Exercise objective:
Repeat the following material exactly, line for line, without any changes.

Records for the task:

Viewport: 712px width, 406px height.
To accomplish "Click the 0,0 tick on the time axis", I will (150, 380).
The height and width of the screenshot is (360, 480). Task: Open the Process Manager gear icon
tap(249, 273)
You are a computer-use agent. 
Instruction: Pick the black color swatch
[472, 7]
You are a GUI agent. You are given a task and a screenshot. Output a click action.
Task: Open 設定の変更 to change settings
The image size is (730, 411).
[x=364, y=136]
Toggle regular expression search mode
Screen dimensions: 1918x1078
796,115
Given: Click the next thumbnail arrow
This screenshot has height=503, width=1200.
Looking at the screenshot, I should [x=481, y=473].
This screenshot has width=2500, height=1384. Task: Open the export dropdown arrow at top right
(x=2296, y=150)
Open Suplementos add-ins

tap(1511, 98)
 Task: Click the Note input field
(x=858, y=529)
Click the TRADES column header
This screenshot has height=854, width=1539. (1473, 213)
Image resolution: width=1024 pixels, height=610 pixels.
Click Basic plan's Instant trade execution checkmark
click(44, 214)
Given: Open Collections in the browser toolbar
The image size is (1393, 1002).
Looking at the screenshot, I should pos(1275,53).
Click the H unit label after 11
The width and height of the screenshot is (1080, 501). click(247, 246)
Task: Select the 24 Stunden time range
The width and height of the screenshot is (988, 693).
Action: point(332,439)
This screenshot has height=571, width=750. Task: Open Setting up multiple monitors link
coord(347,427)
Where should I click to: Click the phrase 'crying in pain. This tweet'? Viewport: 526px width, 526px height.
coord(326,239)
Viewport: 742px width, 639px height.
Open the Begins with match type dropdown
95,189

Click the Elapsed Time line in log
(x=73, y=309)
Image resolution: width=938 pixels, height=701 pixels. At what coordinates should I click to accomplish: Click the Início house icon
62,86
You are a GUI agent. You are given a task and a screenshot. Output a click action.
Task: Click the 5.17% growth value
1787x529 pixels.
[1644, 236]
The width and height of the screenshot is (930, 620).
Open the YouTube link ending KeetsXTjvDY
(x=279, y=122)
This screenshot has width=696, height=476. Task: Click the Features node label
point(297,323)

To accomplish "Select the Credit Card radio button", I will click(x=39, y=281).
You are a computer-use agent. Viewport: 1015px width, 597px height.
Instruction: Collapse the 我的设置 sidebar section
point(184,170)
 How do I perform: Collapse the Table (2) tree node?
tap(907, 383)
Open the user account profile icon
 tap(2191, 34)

Right answer:
Viewport: 712px width, 406px height.
To accomplish "Click the 0,0 tick on the time axis", I will (150, 380).
The height and width of the screenshot is (360, 480). Task: Open the Process Manager gear icon
tap(249, 273)
You are a computer-use agent. 
Instruction: Pick the black color swatch
[472, 7]
You are a GUI agent. You are given a task and a screenshot. Output a click action.
Task: Open 設定の変更 to change settings
The image size is (730, 411).
[x=364, y=136]
Toggle regular expression search mode
Screen dimensions: 1918x1078
796,115
Given: Click the next thumbnail arrow
This screenshot has height=503, width=1200.
Looking at the screenshot, I should [x=481, y=473].
This screenshot has width=2500, height=1384. Task: Open the export dropdown arrow at top right
(x=2296, y=150)
Open Suplementos add-ins

tap(1511, 98)
 Task: Click the Note input field
(x=858, y=529)
Click the TRADES column header
This screenshot has height=854, width=1539. (1473, 213)
Image resolution: width=1024 pixels, height=610 pixels.
Click Basic plan's Instant trade execution checkmark
click(44, 214)
Given: Open Collections in the browser toolbar
The image size is (1393, 1002).
Looking at the screenshot, I should pos(1275,53).
Click the H unit label after 11
The width and height of the screenshot is (1080, 501). click(247, 246)
Task: Select the 24 Stunden time range
The width and height of the screenshot is (988, 693).
Action: point(332,439)
This screenshot has height=571, width=750. Task: Open Setting up multiple monitors link
coord(347,427)
Where should I click to: Click the phrase 'crying in pain. This tweet'? Viewport: 526px width, 526px height.
coord(326,239)
Viewport: 742px width, 639px height.
Open the Begins with match type dropdown
95,189

Click the Elapsed Time line in log
(x=73, y=309)
Image resolution: width=938 pixels, height=701 pixels. At what coordinates should I click to accomplish: Click the Início house icon
62,86
You are a GUI agent. You are given a task and a screenshot. Output a click action.
Task: Click the 5.17% growth value
1787x529 pixels.
[1644, 236]
The width and height of the screenshot is (930, 620).
Open the YouTube link ending KeetsXTjvDY
(x=279, y=122)
This screenshot has width=696, height=476. Task: Click the Features node label
point(297,323)

To accomplish "Select the Credit Card radio button", I will click(x=39, y=281).
You are a computer-use agent. Viewport: 1015px width, 597px height.
Instruction: Collapse the 我的设置 sidebar section
point(184,170)
 How do I perform: Collapse the Table (2) tree node?
tap(907, 383)
Open the user account profile icon
 tap(2191, 34)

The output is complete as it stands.